▶ [Work to complete]:
Nothing but the lines from the one with "Task: Close the editing dialog with X" through the final line of the entries should appear in the answer, copied exactly and without pictures.
(Material for this exercise begins)
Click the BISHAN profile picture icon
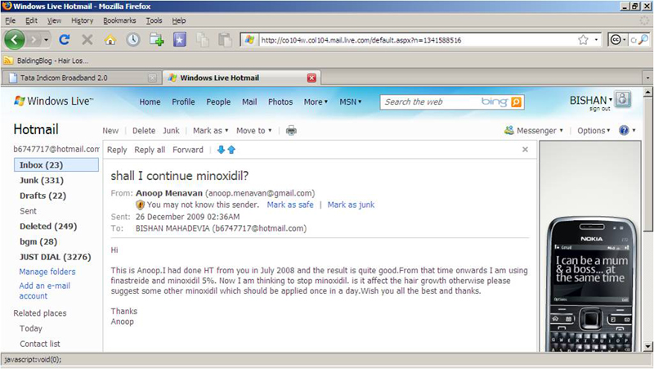 click(x=623, y=101)
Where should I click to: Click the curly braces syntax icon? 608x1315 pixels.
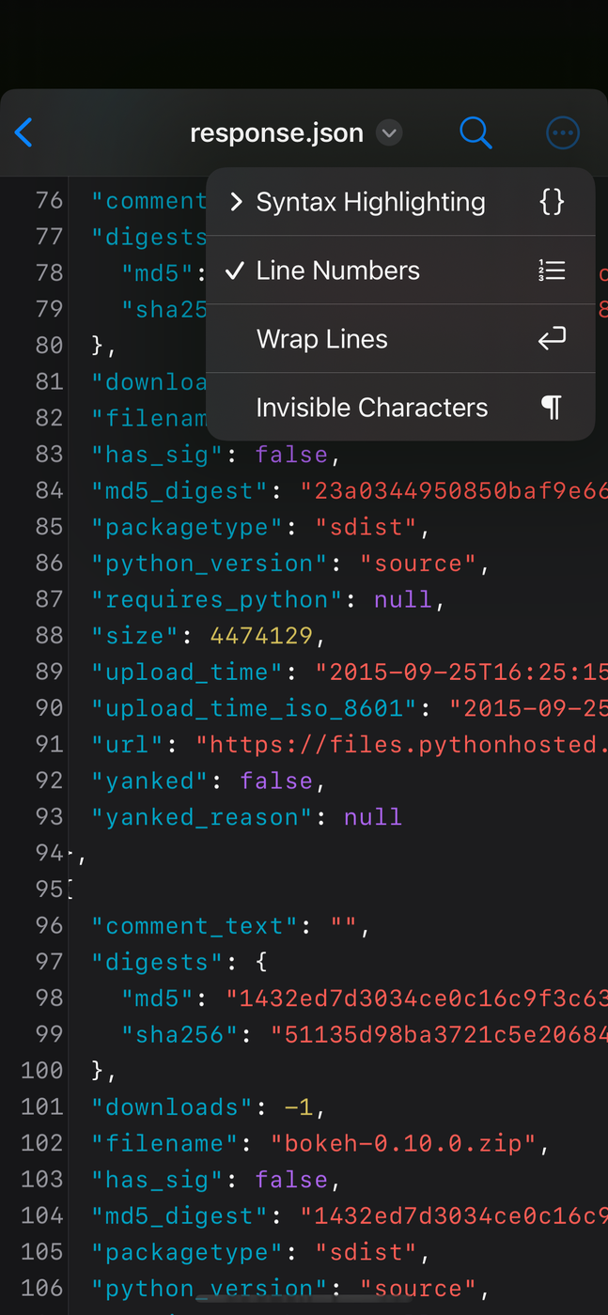coord(552,202)
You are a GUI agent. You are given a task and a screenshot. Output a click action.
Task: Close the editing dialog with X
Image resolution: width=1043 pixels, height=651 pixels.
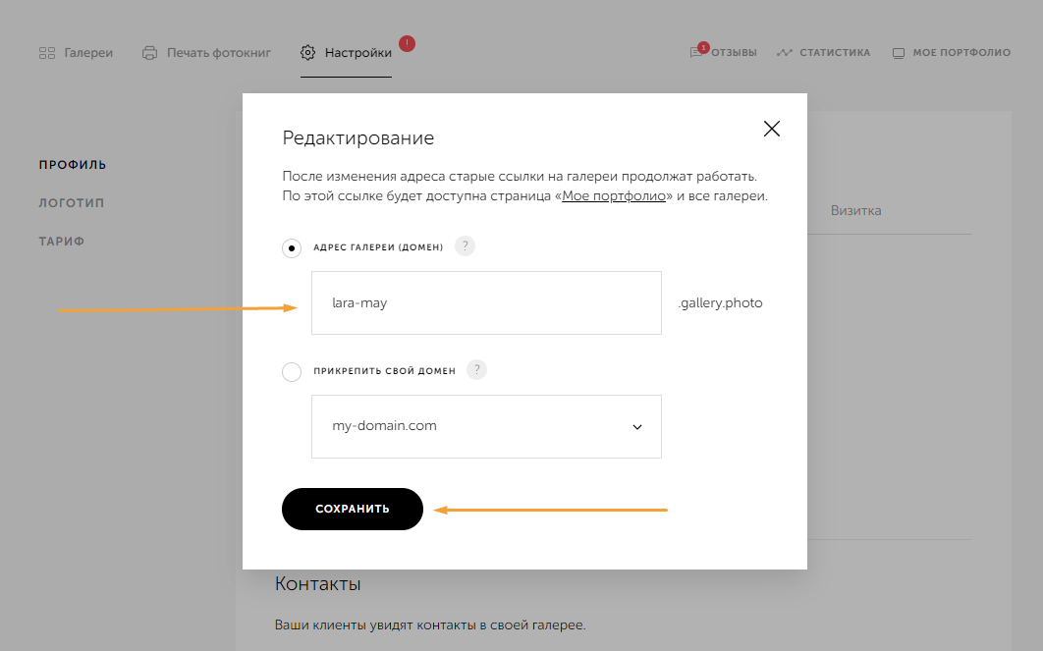pyautogui.click(x=772, y=129)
(Material for this exercise ends)
▶ [Written answer]:
Task: Close the editing dialog with X
Image resolution: width=1043 pixels, height=651 pixels.
pyautogui.click(x=772, y=129)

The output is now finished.